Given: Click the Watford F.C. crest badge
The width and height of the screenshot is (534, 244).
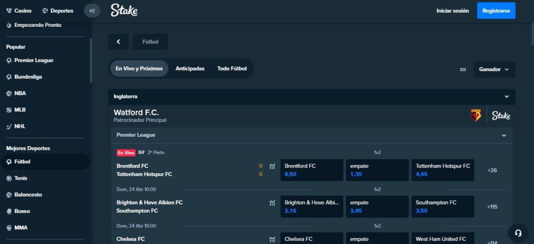Looking at the screenshot, I should pyautogui.click(x=476, y=115).
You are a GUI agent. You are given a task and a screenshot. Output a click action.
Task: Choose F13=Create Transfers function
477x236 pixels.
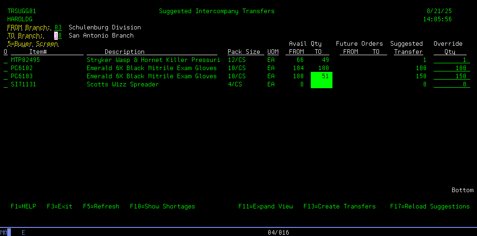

*WHAT NEEDS TO BE DONE*
Drop the images and transcribe the entries above exactly.

*YOUR RESPONSE*
Given: Click the Watford F.C. crest badge
The width and height of the screenshot is (534, 244).
Looking at the screenshot, I should pyautogui.click(x=476, y=115).
You are a GUI agent. You are given a task and a screenshot. Output a click action.
Task: Choose F13=Create Transfers function
477x236 pixels.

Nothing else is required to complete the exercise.